Übertragen Sie sämtliche nachfolgenden Einträge Zeile für Zeile unverändert in die Antwort. Die Bilder sind dabei auszulassen.

______________________________

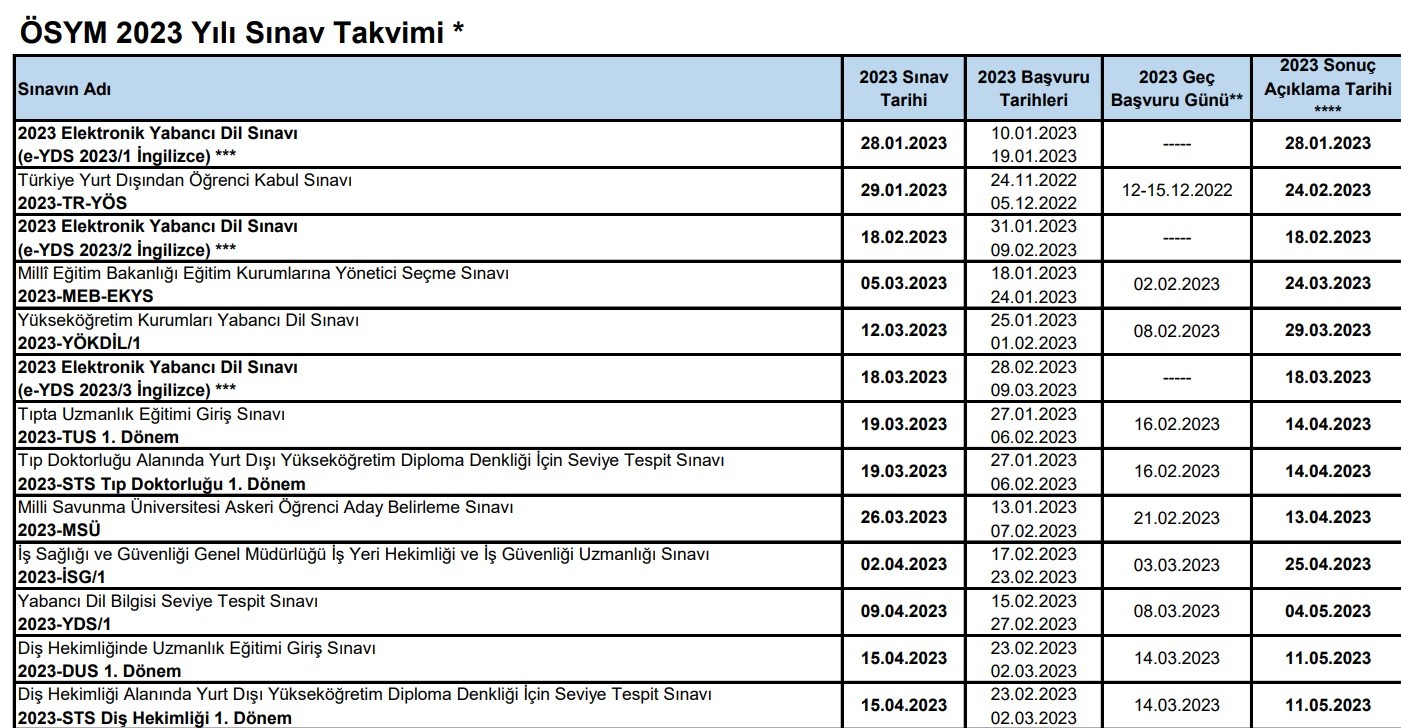Click the result date 04.05.2023
This screenshot has width=1401, height=728.
(x=1327, y=611)
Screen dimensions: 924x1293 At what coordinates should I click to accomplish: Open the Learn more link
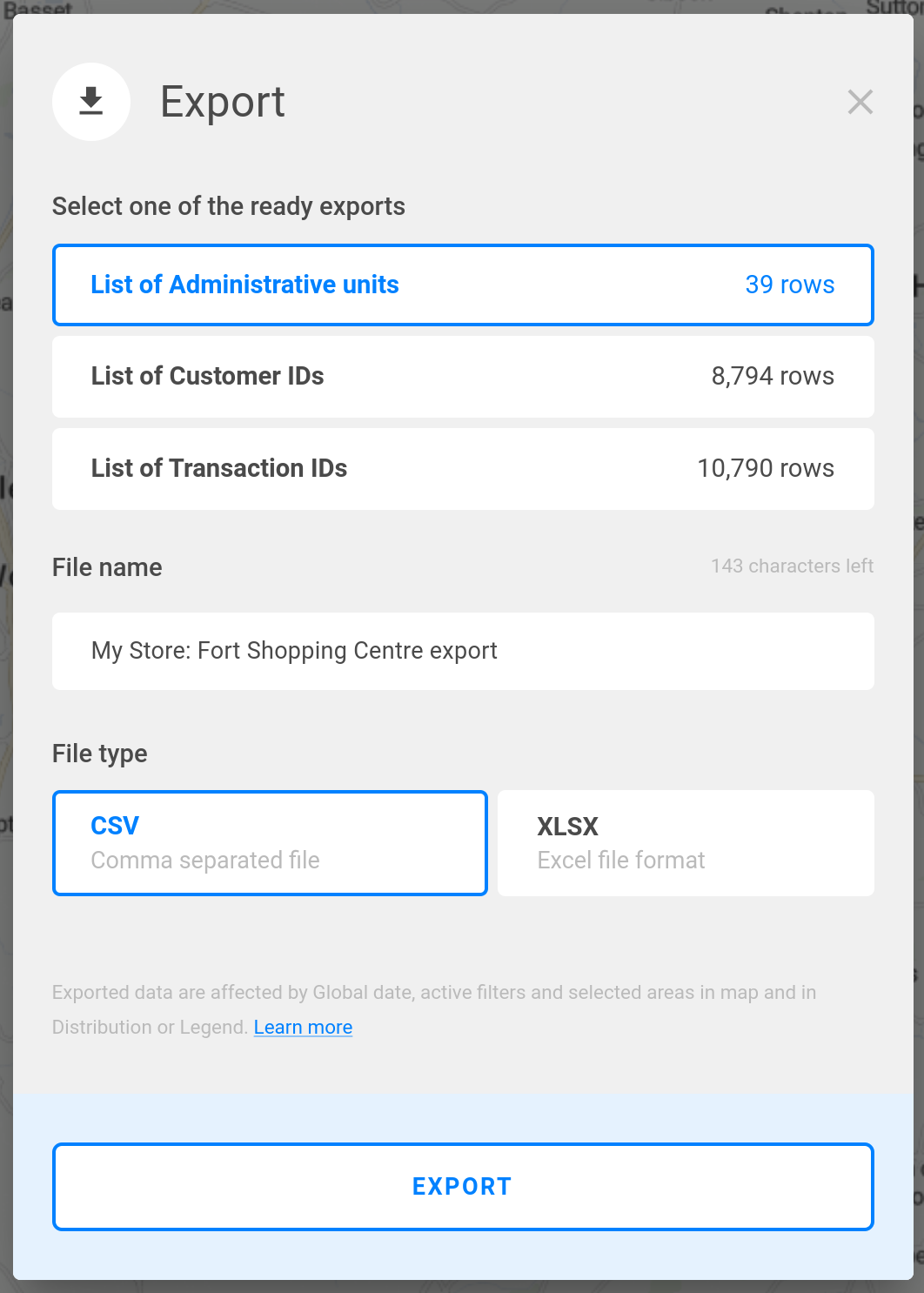(303, 1028)
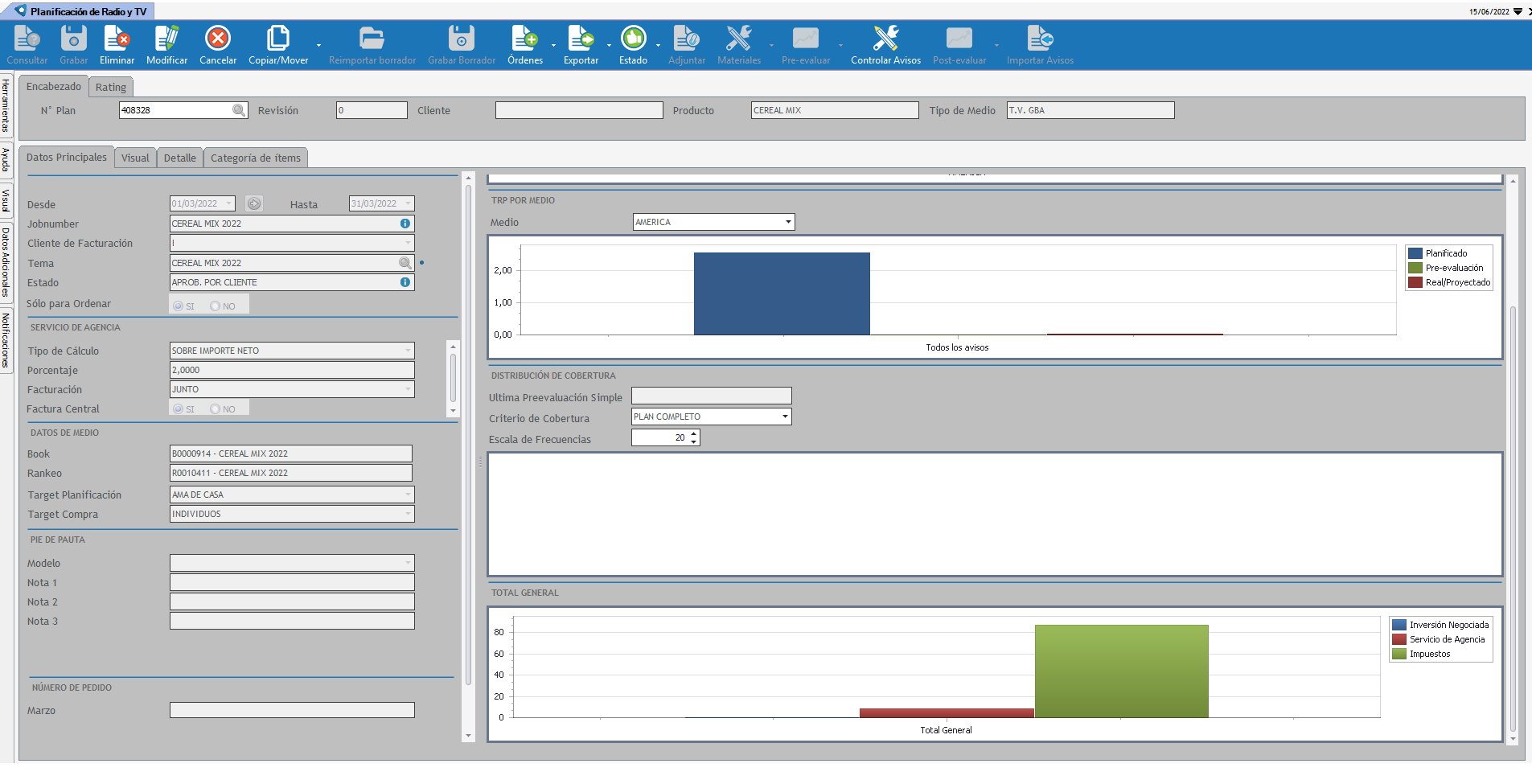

______________________________

Übungsergebnis ::
Click the result date 04.05.2023
This screenshot has width=1401, height=728.
(x=1327, y=611)
Screen dimensions: 924x1293 At what coordinates should I click to accomplish: Open the Learn more link
(303, 1028)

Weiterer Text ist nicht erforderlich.